Mudanças demográficas no mundo
Um estudo divulgado pela revista The Economist anos atrás previa que até 2014 a economia do Brasil ultrapassaria a da Inglaterra e da França; até 2020, seria maior que a da Alemanha; e em 2030 que a do Japão. Por fim, o estudo apontava o Brasil como a quarta economia do mundo até 2050, atrás apenas da China, Índia e Estados Unidos. Para chegar a esse resultado, segundo José Eustáquio, o estudo considerava a questão demográfica e o crescimento anual da economia brasileira na média de 4% a 5% ao ano.

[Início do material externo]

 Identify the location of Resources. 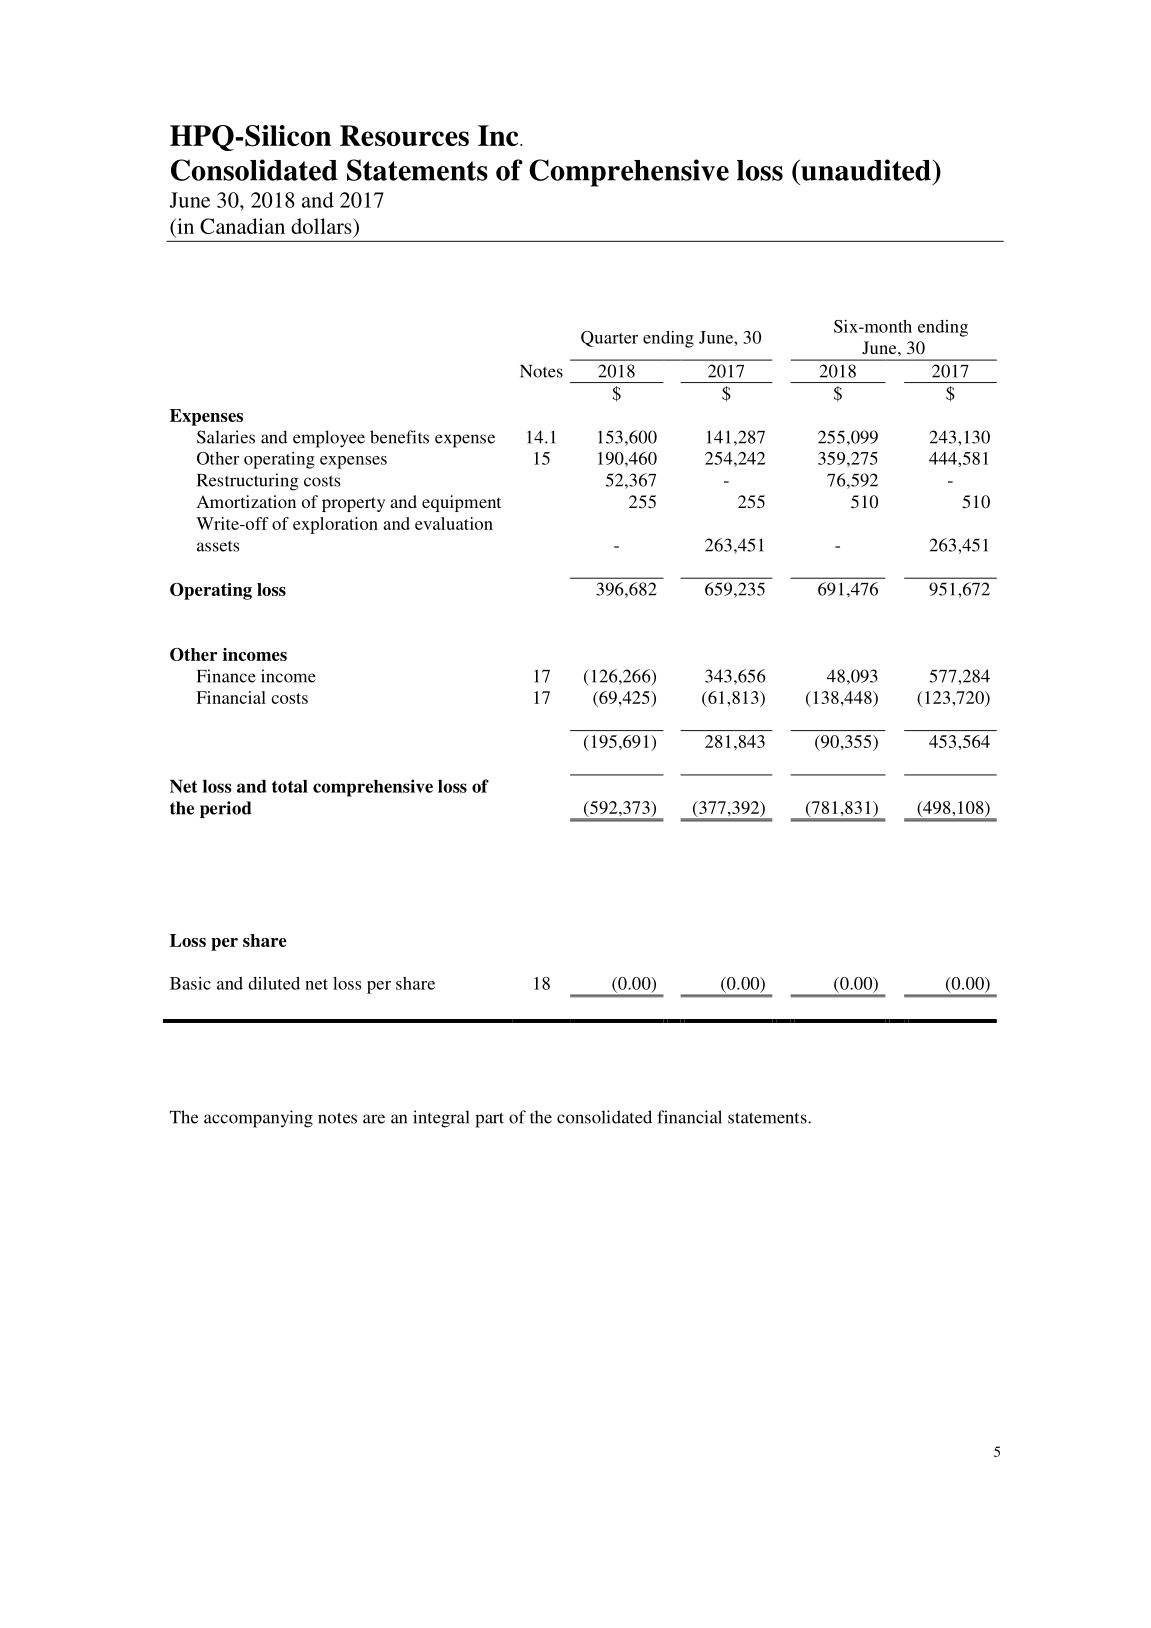
(404, 135).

“Como na época todas as economias emergentes estavam crescendo acima das economias avançadas, previa-se um processo de redução das desigualdades, mais conhecido como grande convergência”, explica. Entretanto essas previsões não se concretizaram. O Brasil não cresceu nesse patamar e tampouco a economia global. “Teoricamente, crescer 4% ao ano não é impossível”, pondera o especialista.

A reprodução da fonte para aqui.